[R-sig-Geo] Exporting Multipolygon geojson with rgdal::writeOGR

Andy Teucher andy.teucher at gmail.com
Mon Nov 2 23:42:32 CET 2015


Amazing (and fast) work Roger, and thanks for the great explanation.
I can see why you wouldn't want to redo the way Polygons objects are
structured - I'm sure it would be break a huge amount of existing
code.

Just curious, does OSX take longer because you have to deal with
multiple possible GDAL versions?

Thanks again,
Andy

On Mon, Nov 2, 2015 at 1:21 PM, Roger Bivand <Roger.Bivand at nhh.no> wrote:
> Hi Andy,
>
> On Mon, 26 Oct 2015, Andy Teucher wrote:
>
>> Hi Roger,
>>
>> Sorry I haven't been much help here - it's not for lack of trying,
>> just lack of skills. I've been poring through OGR_write.cpp and trying
>> to figure out language and the flow of things... a few thoughts
>> occurred to me (which are probably obvious to you):
>>
>
> Your example was very helpful, the problem was that when writeOGR() and the
> underlying compiled code was written, the model used was that of the ESRI
> Shapefile driver, rather than OGC SFS, which was first published in 2004.
> Most older formats (and their drivers in OGR) use a OGR geometry factory
> function to organize polygons on reading - but this is not present in
> shapelib (bundled with the R maptools package), so when designing polygon
> classes for sp, and writing rgdal::writeOGR() about 10 years ago, this was
> not known, and was not revisited subsequently, until you happily spotted the
> bug.
>
> GEOS in rgeos uses OGC SFS definitions (the ones you are using below), but
> the SpatialPolygons/Polygons/Polygon structure was already established by
> then, and a fix (using comment attributes in Polygons objects) was used,
> rather than a major change to Polygons objects (in 2010).

_Tasks_.
a – In the rgdal mailing-list thread, which model was followed when writeOGR() and its underlying compiled code were written?
b – Please carry the rgdal mailing-list thread forward from the point where it stops.
The items that follow have no connection to the rgdal mailing-list thread above.

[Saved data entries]
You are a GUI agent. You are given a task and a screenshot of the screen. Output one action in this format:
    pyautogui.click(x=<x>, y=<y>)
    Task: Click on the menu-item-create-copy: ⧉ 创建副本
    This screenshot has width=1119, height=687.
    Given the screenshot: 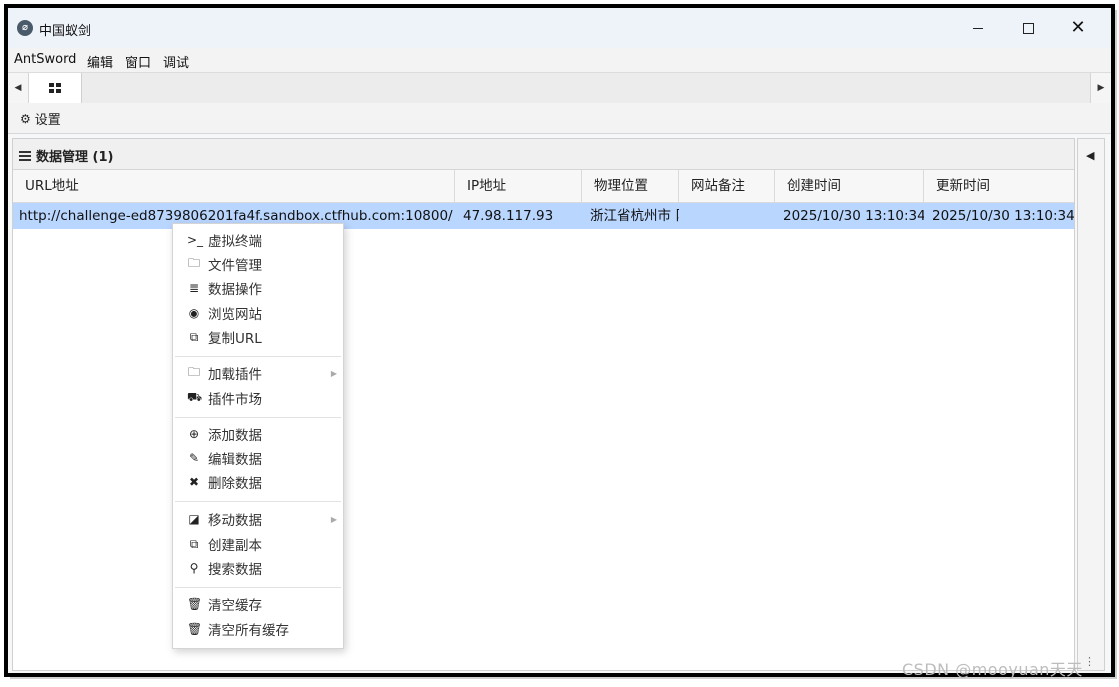 What is the action you would take?
    pyautogui.click(x=258, y=544)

_Results of the exercise_.
a – The model of the ESRI Shapefile driver, rather than OGC SFS.

b –
>
> The revision to rgdal::writeOGR() now branches on the input objects - if
> they have comments (applied in code, not user-facing), these are trusted,
> and the MultiPolygon objects constructed containing one or more Polygon
> objects with one exterior ring and zero or more interior rings on that
> basis. However, if the input objects do not have comment attributes,
> OGRGeometryFactory::organizePolygons() (C++) is used to create properly
> organized MultiPolygon objects for export.
>
> This means that the pre-OGC SFS drivers continue to work, but that the OGC
> SFS drivers, like GeoJSON, now also work correctly when the second ring in
> an object is not assumed to be an interior ring (rgdal < 1.1-1). A test set
> for all the possible cases has been introduced.
>
> The revision is now in source package form on CRAN:
>
> https://cran.r-project.org/web/packages/rgdal/index.html
>
> and a Windows binary package will be available later on Tuesday I hope. The
> OSX revision may take a little longer, but we are grateful to have what we
> have anyway.
>
> Thanks for a clear and very helpful bug report.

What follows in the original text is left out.